~ THE NEWS is out there about things which have apparently been said by the Pope. Even if he was somehow misunderstood, the verse in question is still a big deal.
When you’re a baby-Christian, verses like the one of Jesus on the cross crying out in Aramaic “Eli, Eli, lama sabachthani?” can really unsettle you. “My God, My God, why hast thou forsaken me?” But how can the man Jesus, one person with God’s Incarnate Son, be forsaken by… Himself?!
Here’s The Thing
- Maybe Jesus isn’t divine?
- Maybe he was divine before he was made incarnate by the Holy Ghost in the womb of the Virgin Mary, and then again after He rose again?
- What is that about, verse, anyway?
OK, let’s back up. Way up.
After His crucifixion, death, and resurrection, the risen Jesus speaks with the two disciples on the road to Emmaus:
“Then He said to them, “These are the words which I spoke to you while I was still with you, that all things must be fulfilled which were written in the Law of Moses and the Prophets and the Psalms concerning Me.” [Luke 24:44]

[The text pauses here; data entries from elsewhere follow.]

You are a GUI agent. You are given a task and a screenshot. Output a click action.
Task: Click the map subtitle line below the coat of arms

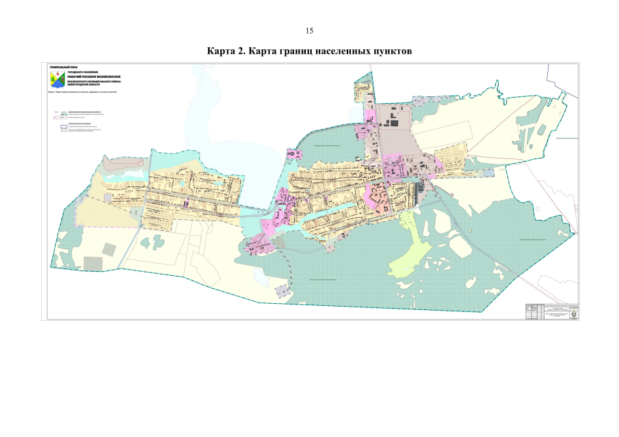pyautogui.click(x=83, y=91)
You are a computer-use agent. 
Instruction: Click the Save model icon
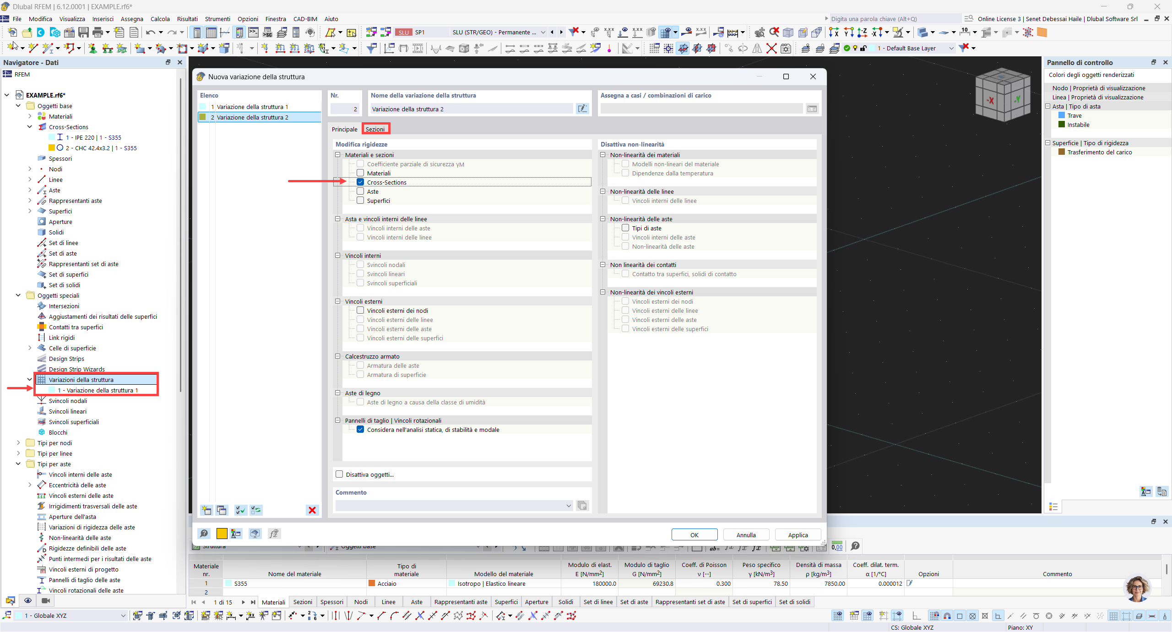coord(84,32)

That is, the teaching of Jesus is that He is the true subject and the fulfillment of the whole of Israel’s history, her longing in the Prophets, and her Scriptures and holy writings. Even the ancient hymns called Psalms are prophetic, pointing to Him; they are His prayer-book, revealing the inner life & meaning of His mission, death, and resurrection.
So when we find out that “My God, My God, why has thou forsaken me?” is a quotation from the Psalms (22), it helps to understand that Psalm verse– spoken from the cross– is a window into the mind & heart of the dying King Jesus, Saviour of humanity.
Go and read the Psalm. Slowly.
Note that it is a very specific 1000+ year-old prophecy of the suffering & crucifixion of the Messiah of Israel, even down to the details. It’s amazing, and heartbreaking, and a testimony to the mercy of God.
The sufferings are real, even down to Jesus feeling that He is somehow cut off, forsaken, in the darkness with no obvious light. Although He is the Lamb of God who taketh away the sin of the world: yet that black avalanche of everything in us that cuts us off from God and one another falls on Him.
After the sorrowful verses, this Psalm is a great dawning glow of hope, faith, and trust in the Lord shines through Psalm 22. After the suffering comes joy. After death is hope. God hears the cry of His Son, the suffering servant (read Isaiah 53), and does not abandon or reject Him, or us as found in Him.
Feelings Are Not Facts
So Jesus felt cut off from God, yet quotes the Psalm to say what His crucifixion & death means, to preach from the Cross, to share with us what it is like to feel far from God.
But feelings are not facts. Jesus was still the man divine, the only-begotten Son incarnate in the man Jesus Christ, one person & two natures. The Word made flesh. God in a man like us.
In some crisis we might say “It’s totally hopeless! We’re doomed!” even as our help is about to arrive, unexpectedly, out of the blue, at the very last minute, or otherwise in time to save & help us. In that case, how truly accurate were our feelings, versus the facts? Feelings must follow facts, else we get lost in a swamp of ever-shifting mirages.
Therefore, to wrongly imagine that “My God, My God, why has thou forsaken me?” somehow means that Jesus isn’t God (or some other complicated bad idea) shows an ignorance of Jesus, who He was, what he lived & taught, and how the whole of the Hebrew Scriptures & holy writings were ultimately about Him.
There is no deep where God is not, be the night never so dark. There is no fear or sorrow or sense of abandonment which Jesus our High Priest has not taken into Himself, and burnt up in the fire of infinite love in the offering of Himself to atone for our sins, once and for all.
And beyond that forsakenness, even beyond what seems to earthly a final ending of death, Jesus has conquered sin, and death, and hell, and shared with us the eternal & holy life of God, that we might rejoice in Him who is the Lord of the living and the dead, who went on a head to prepare a place for us, that where He is, we might be also, and that as He is in God the Father, we may be in God the Son, sharing the eternal life & Joy of the blessed Trinity in all the saints, in the unity of God the Holy Spirit, forever in heaven.